_What you are asked to do:_ Count how many lines in the listing below contain the word "perform". Reply with the number alone.

[Element and text position data]
===============
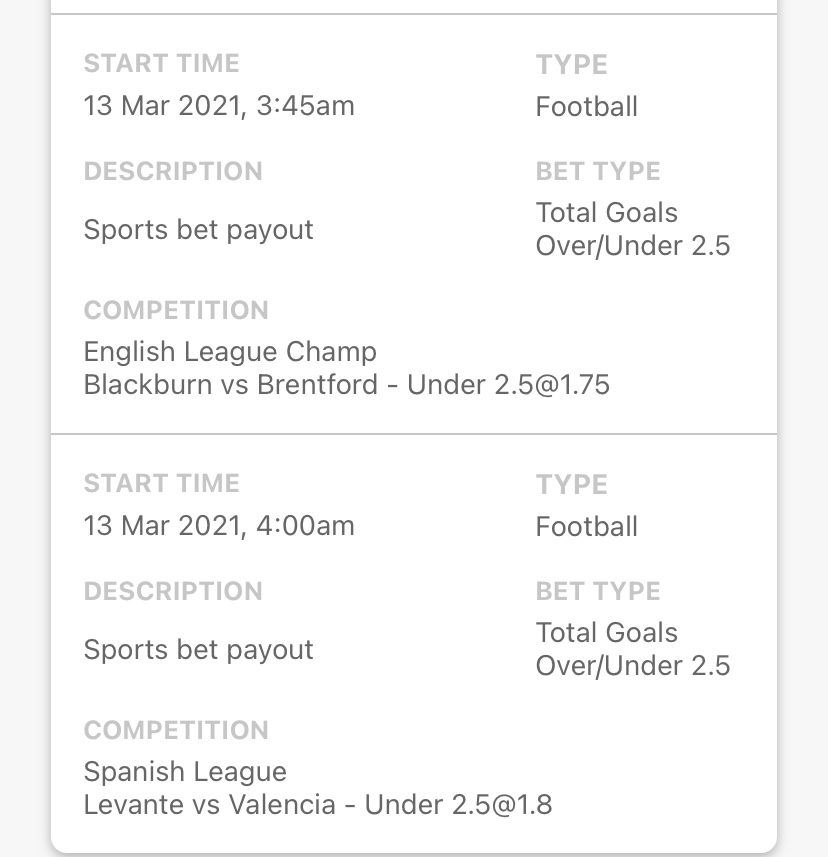Click Spanish League competition name
828x857 pixels.
185,772
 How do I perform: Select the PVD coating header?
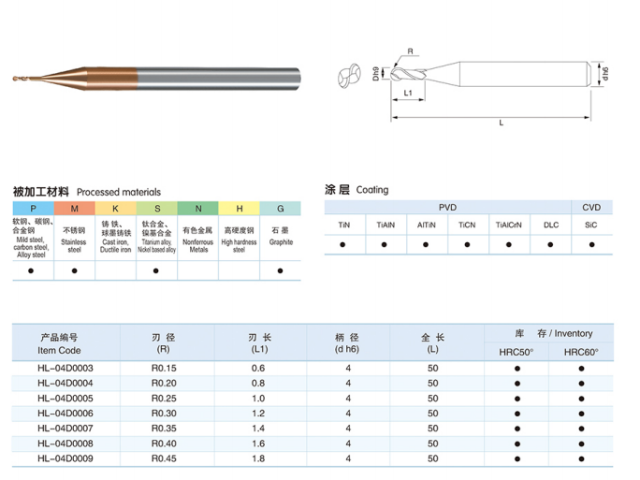click(x=447, y=206)
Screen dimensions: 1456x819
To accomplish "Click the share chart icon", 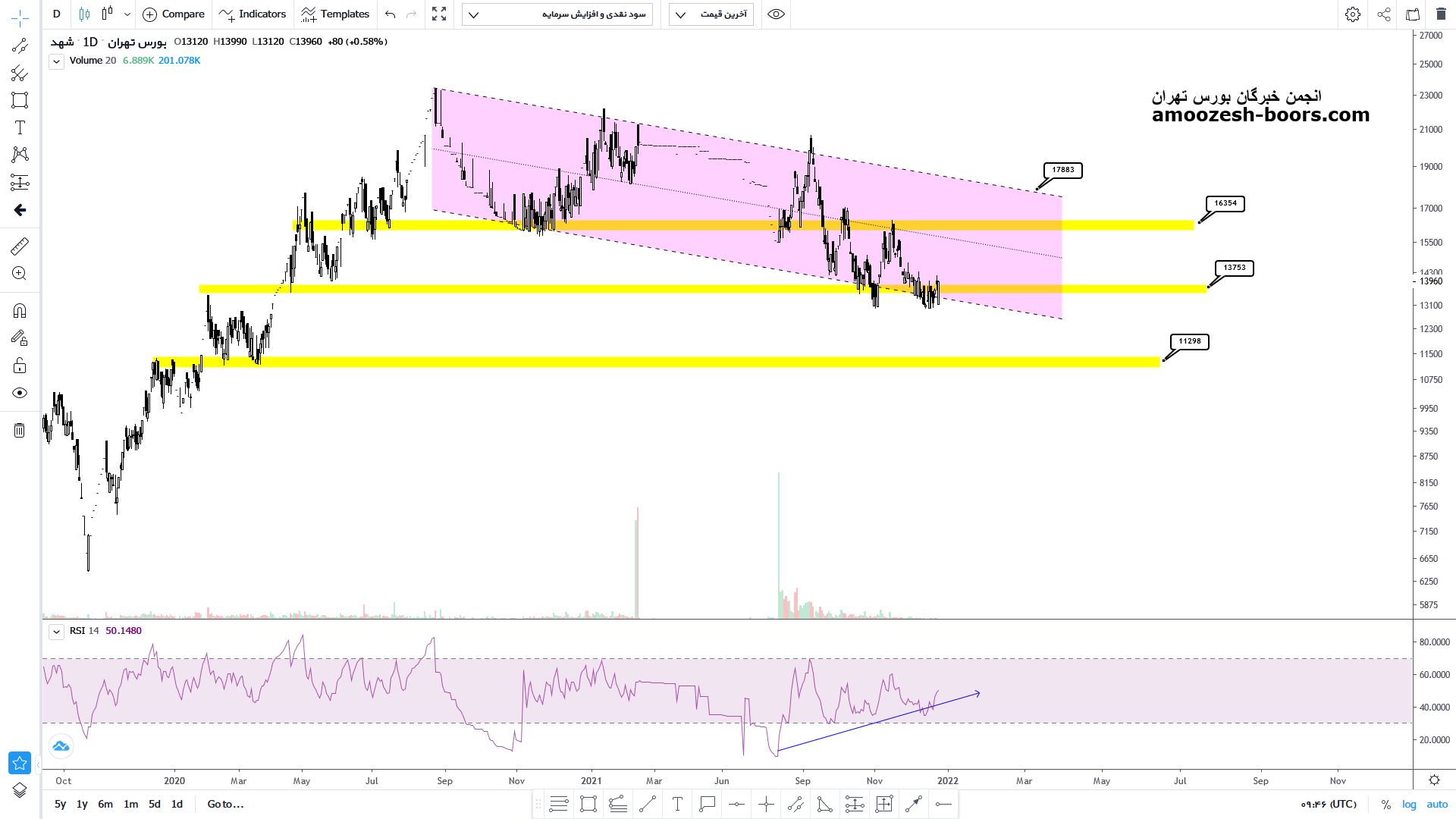I will pos(1383,14).
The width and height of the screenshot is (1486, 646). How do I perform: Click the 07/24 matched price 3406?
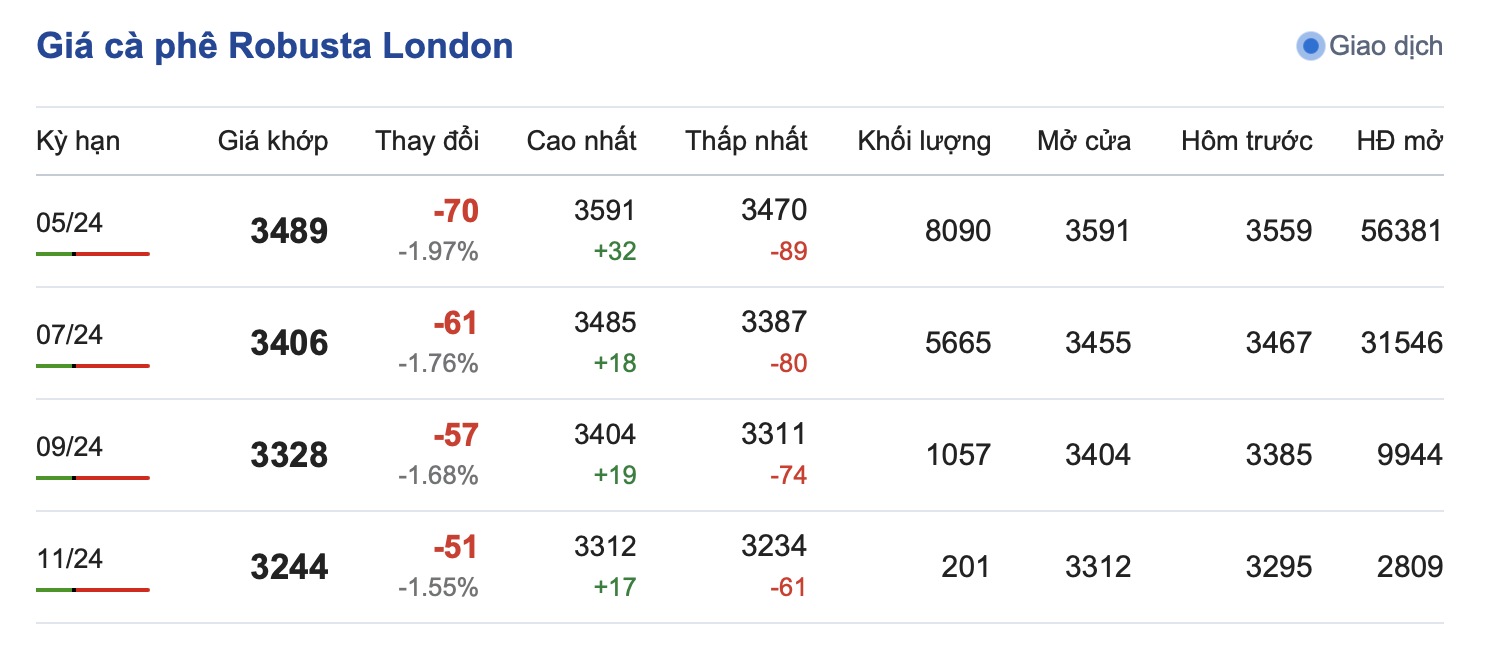click(x=289, y=344)

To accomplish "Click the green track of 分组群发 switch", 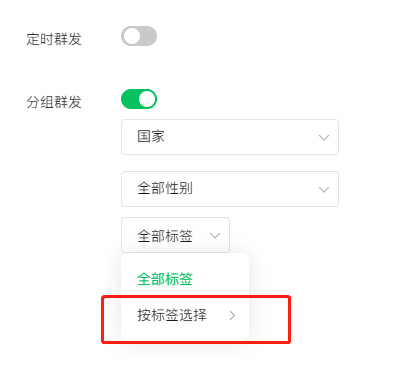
===============
_Exercise response:_ 2